**REQUIREMENT**
After locating the line that contains "Screen dimensions: 956x535", quote it and all lines after it through the end of the entries, and nothing more. Pictures stay out.

+++++

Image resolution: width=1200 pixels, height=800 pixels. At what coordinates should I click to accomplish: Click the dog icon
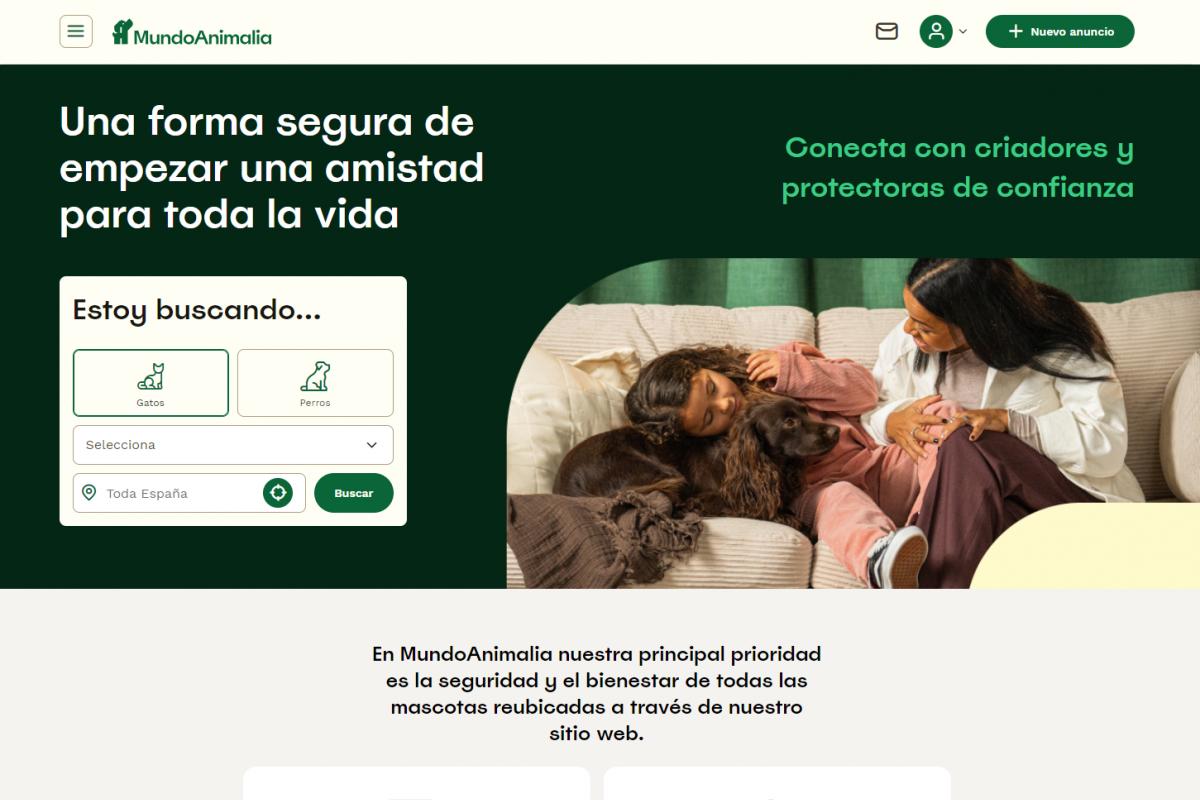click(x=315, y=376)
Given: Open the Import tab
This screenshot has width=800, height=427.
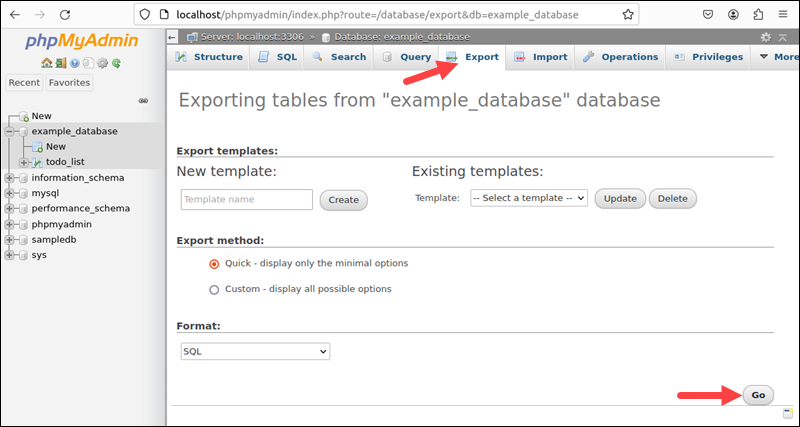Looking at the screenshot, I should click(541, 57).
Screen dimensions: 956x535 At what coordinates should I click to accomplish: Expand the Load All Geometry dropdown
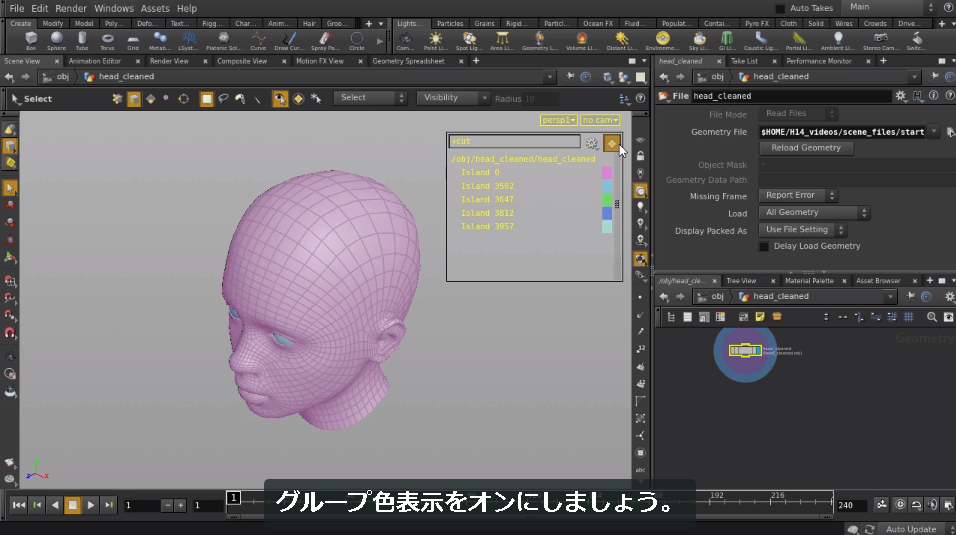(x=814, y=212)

+++++

**PROBLEM SOLUTION**
Screen dimensions: 956x535 At what coordinates should I click to accomplish: Expand the Load All Geometry dropdown
(x=814, y=212)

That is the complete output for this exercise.